### [OBJECTIVE]
Please reproduce the stretch of the monopole-charge excerpt from "In particular, we" through "the temperature ($T$)", swapping "monopole" for "magnetic monopole" wherever it occurs.

In particular, we determine the fractional electric charge
of a very small 't Hooft-Polyakov monopole coupled to light
fermions at nonzero temperature.
If dyons with fractional electric charge  exist
in the Weinberg-Salam model, as recently suggested in the
literature, then their charge too should be temperature
dependent.
\end{titlepage}
%\section{}
Recently two papers \cite{CP,GS} analyzed the temperature ($T$)
dependence of the
fractional electric charge induced respectively on (i) a Dirac
monopole with CP violating boundary conditions on the fermions, and
(ii) an 't Hooft-Polyakov monopole (in the absence of fermions)
under the influence of a
CP-odd $\theta$-term in the Lagrangian. Some comments in
Ref.\cite{GS} appear to contradict those in Ref.\cite{CP}.

### [SUPPLIED INFORMATION]
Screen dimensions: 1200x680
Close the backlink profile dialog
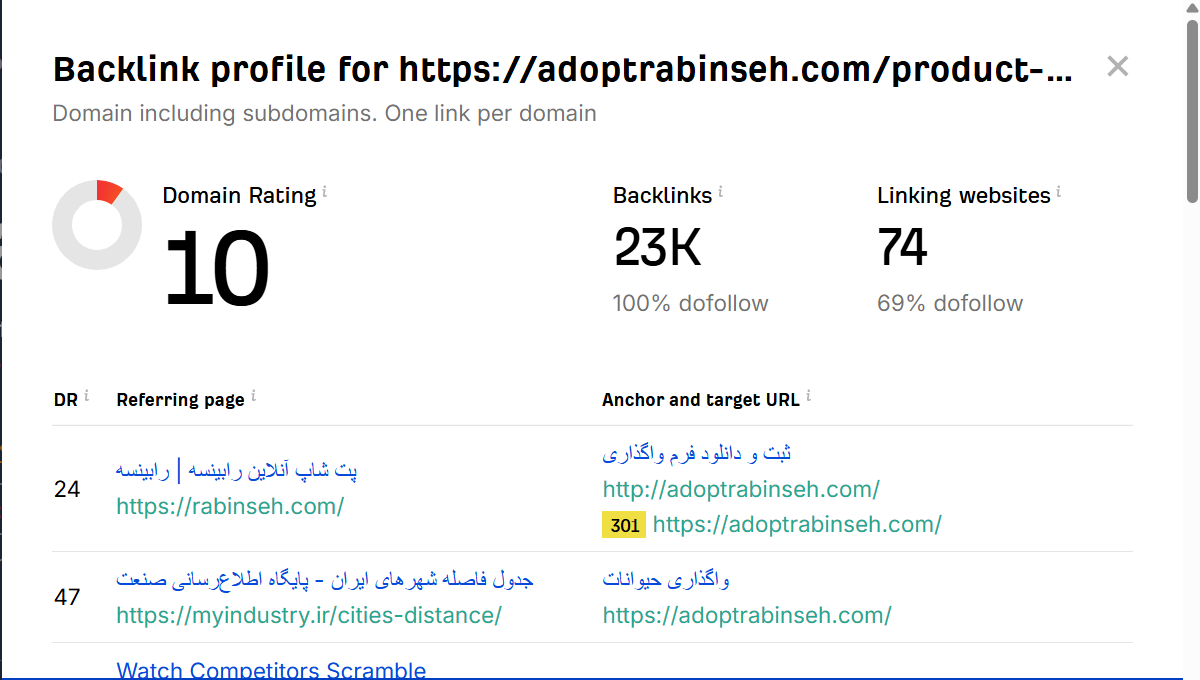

### [PROBLEM SOLUTION]
In particular, we determine the fractional electric charge
of a very small 't Hooft-Polyakov magnetic monopole coupled to light
fermions at nonzero temperature.
If dyons with fractional electric charge  exist
in the Weinberg-Salam model, as recently suggested in the
literature, then their charge too should be temperature
dependent.
\end{titlepage}
%\section{}
Recently two papers \cite{CP,GS} analyzed the temperature ($T$)